DRUID’S EXCITING Galway Arts Festival season of Enda Walsh work got off to a compelling start on Monday with the Irish premiere of his “coiled, dark, glitter-dusted fable”, The New Electric Ballroom, which Walsh also directed.

The play was conceived as a distaff companion piece to Walsh’s Walworth Farce (which Druid also staged in 2006 ) and while it has clear parallels to that work, there are also echoes of authors like Beckett and Ionesco, and Tom Murphy’s Bailegangaire, in the way that storytelling forms such a huge part of the action.

The play presents three sisters, Breda (Rosaleen Linehan ), Clara (Val Lilley ), and Ada (Catherine Walsh ), who have locked themselves away from the world, their only visitor being the “lumpen, lonely” fishmonger Patsy (Mikel Murfi ).

Under the relentless driving of Ada, the two elder sisters are compelled to re-enact a fateful night from years before at the eponymous New Electric Ballroom where each of them experienced crushing romantic disappointment at the capricious hand of showband singer Rollie Royle.

It’s an original, fierce, funny and at times very affecting piece on language, love, and loss.
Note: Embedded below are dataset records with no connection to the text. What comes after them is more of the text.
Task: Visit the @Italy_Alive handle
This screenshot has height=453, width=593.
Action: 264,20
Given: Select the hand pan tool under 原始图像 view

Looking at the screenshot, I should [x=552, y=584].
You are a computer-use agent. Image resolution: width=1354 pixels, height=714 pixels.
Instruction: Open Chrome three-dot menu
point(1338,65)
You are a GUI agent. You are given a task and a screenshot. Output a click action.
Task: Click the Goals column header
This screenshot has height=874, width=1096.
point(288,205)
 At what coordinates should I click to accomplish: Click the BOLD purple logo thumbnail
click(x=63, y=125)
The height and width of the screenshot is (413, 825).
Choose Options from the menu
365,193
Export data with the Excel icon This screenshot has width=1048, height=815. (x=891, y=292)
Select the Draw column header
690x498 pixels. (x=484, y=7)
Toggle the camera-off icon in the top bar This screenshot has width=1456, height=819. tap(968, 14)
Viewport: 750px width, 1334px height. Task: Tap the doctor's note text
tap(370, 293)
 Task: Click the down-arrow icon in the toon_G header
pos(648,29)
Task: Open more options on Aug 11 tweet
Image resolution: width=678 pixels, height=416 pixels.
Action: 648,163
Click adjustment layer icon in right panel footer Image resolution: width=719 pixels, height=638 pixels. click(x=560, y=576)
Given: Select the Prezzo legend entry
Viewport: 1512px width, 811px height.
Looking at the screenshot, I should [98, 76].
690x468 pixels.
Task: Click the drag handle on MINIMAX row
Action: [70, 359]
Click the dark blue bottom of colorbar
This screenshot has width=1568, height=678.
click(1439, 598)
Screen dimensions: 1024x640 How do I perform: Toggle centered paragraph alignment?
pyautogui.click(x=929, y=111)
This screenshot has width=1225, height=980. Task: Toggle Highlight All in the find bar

When Patsy dons a showband suit and breaks into song to serenade Ada, only to falter afterwards and flee, Walsh makes it a powerful experience that is both uplifting and heartbreaking.

As director, Walsh elicits fine performances from all four members of his talented cast and the production also benefits from the input of set designer Sabine Dargent, lighting designer Sinead McKenna, and sound designer Gregory Clarke.